- Explore the material -
1: In the suffix tree excerpt, what data structure from Nekrich and Navarro is kept on the suffix array?
2: Render this sentence from the suffix tree excerpt in German: "We now describe how to do this using the data structures from Lemmas 3 and 4."
3: Reproduce the stretch of the suffix tree excerpt from "The data structure consists" through "the suffix array.", unchanged.

- Study text -
● ● ● ● ● ● ●
Lemma 3 shows how to implicitly maintain the induced suffix tree decomposition, and Lemma 4 shows how to implicitly maintain cluster decompositions on the subtrees in the decomposition. In the reporting data structure described in the rest of the section, we will run Exists queries on subtrees in the decomposition as a subroutine. For this, we need some additional functionality, i.e., deciding if the locus of a pattern P is on the spine of a cluster, locating the next boundary node if so, and outputting all leaves below the locus and within the cluster in text order. We now describe how to do this using the data structures from Lemmas 3 and 4. We store the data structure from Lemma 3, using a range successor data structure as the 2D-range reporting data structure, and the data structure from Lemma 4. To support the above-mentioned functionalities, we first find the locus v of P and its suffix array range [x, y]. Note that if v is the locus of P in \(T[0,n-1]\), then by definition \(v_{a,b}\) is the locus of P in T[a, b]. Thus, we can find the lower boundary node using Lemma 4, if it exists. If the suffix array range of this node is \([x',y']\), then all the occurrences within the cluster in T[a, b] can be found by two 2D-reporting queries for \([x,x']\times [a,b]\) and \([y',y]\times [a,b]\). Since we use an orthogonal range successor data structure for the 2D-range reporting, we report the occurrences in each range in text order which we can merge to obtain the full list of occurrences in text order. If the lower boundary node does not exist, then either there are no more occurrences of P in T[a, b], or the locus is not on the spine of a cluster. In any case the occurrences are given by querying for \([x,y]\times [a,b]\). Next, we describe the data structure and algorithm for reporting in detail.

4.2 Data Structure

The data structure consists of:

• The suffix tree of S, with some additional information for each node. For each node v we store:

  • the range v spans in the suffix array, i.e., \(\text {range}(v)\);

  • its pre-order number;

  • the interval of pre-order numbers spanned by the nodes in v’s subtree.

• The orthogonal range successor data structure from Nekrich and Navarro [46] on the suffix array.

• For each induced subtree, the following cluster decomposition, implemented as in Lemma 4: Denote \(n_i=n/2^i\) and let \(\tau _i=n_i^{2/3}\log ^{1/3}n\). We store the cluster decomposition from Lemma 1 with parameter \(\tau _i\) for each induced subtree of level i as long as \(n_i>\tau _i\), or equivalently, \(n_i>\log n\).

• For each pair of boundary nodes (u, v) in a cluster decomposition in T[a, b] the counts for the \(n_i/\tau _i\) smallest distances, as in Sect. 3.

Space Analysis The total space for the structure is linear: The structure from Lemma 4 uses space \(O\left( \sum _{i=1}^{\lceil \log n\rceil } \frac{n}{\tau _i}\right) =O\left( \sum _{i=1}^{\lceil \log n\rceil } 2^i\frac{n_i}{\tau _i}\right) =O\left( \sum _{i=1}^{\lceil \log n\rceil } 2^i\left( \frac{n_i}{\log n}\right) ^{1/3}\right) =O\left( \sum _{i=1}^{\lceil \log n\rceil } 2^i\left( \frac{n_i}{\log n}\right) \right) =O(n)\). The vectors storing the small distances for one T[a, b] of level i use space \(O(n_i^3/\tau _i^3)=O(n_i/\log n)\). Summing up over all levels yields linear space.
● ● ● ● ● ● ●
- Source material -
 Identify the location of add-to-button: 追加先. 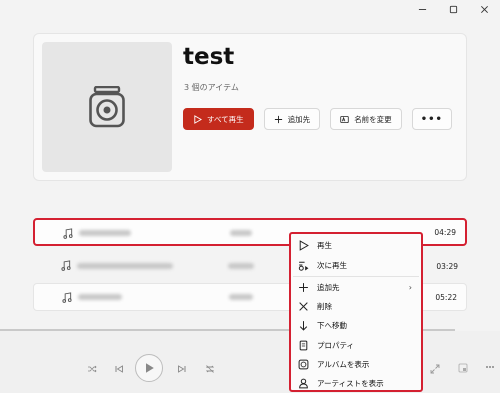
(292, 119).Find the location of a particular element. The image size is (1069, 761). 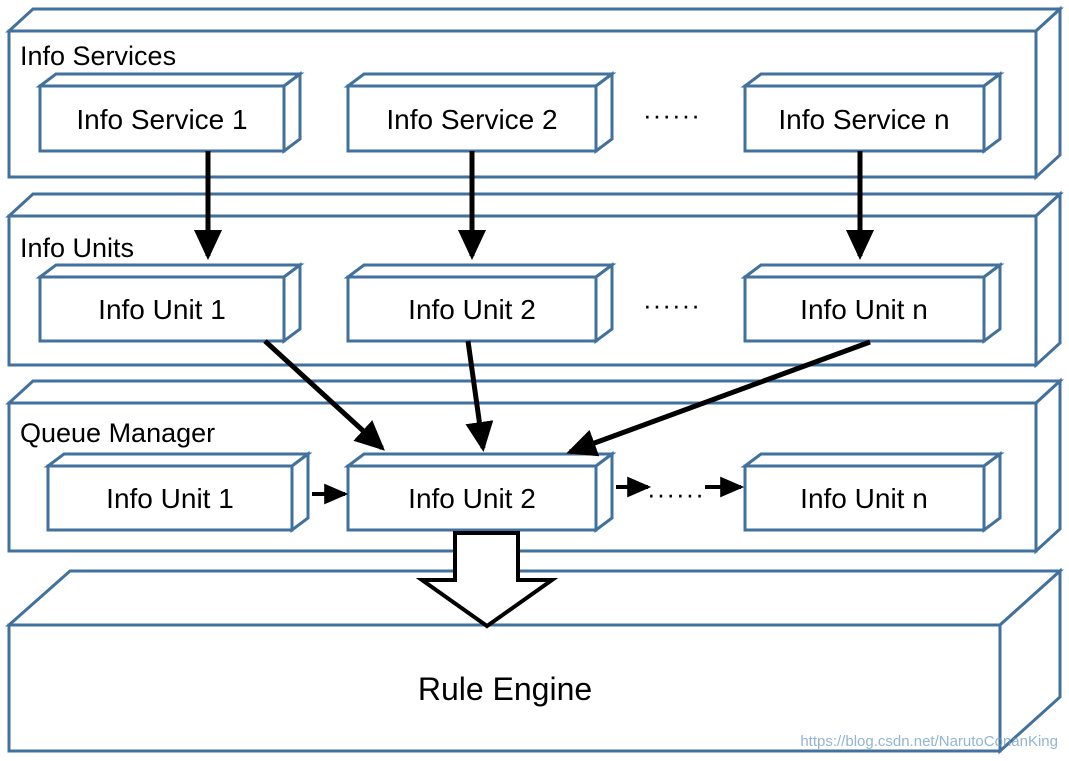

band-label-queue-manager: Queue Manager is located at coordinates (118, 433).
● ● ● ● ● ● ●
- Task results -
1: The orthogonal range successor data structure.

2: Wir beschreiben nun, wie dies mithilfe der Datenstrukturen aus den Lemmata 3 und 4 erreicht wird.

3:
The data structure consists of:

• The suffix tree of S, with some additional information for each node. For each node v we store:

  • the range v spans in the suffix array, i.e., \(\text {range}(v)\);

  • its pre-order number;

  • the interval of pre-order numbers spanned by the nodes in v’s subtree.

• The orthogonal range successor data structure from Nekrich and Navarro [46] on the suffix array.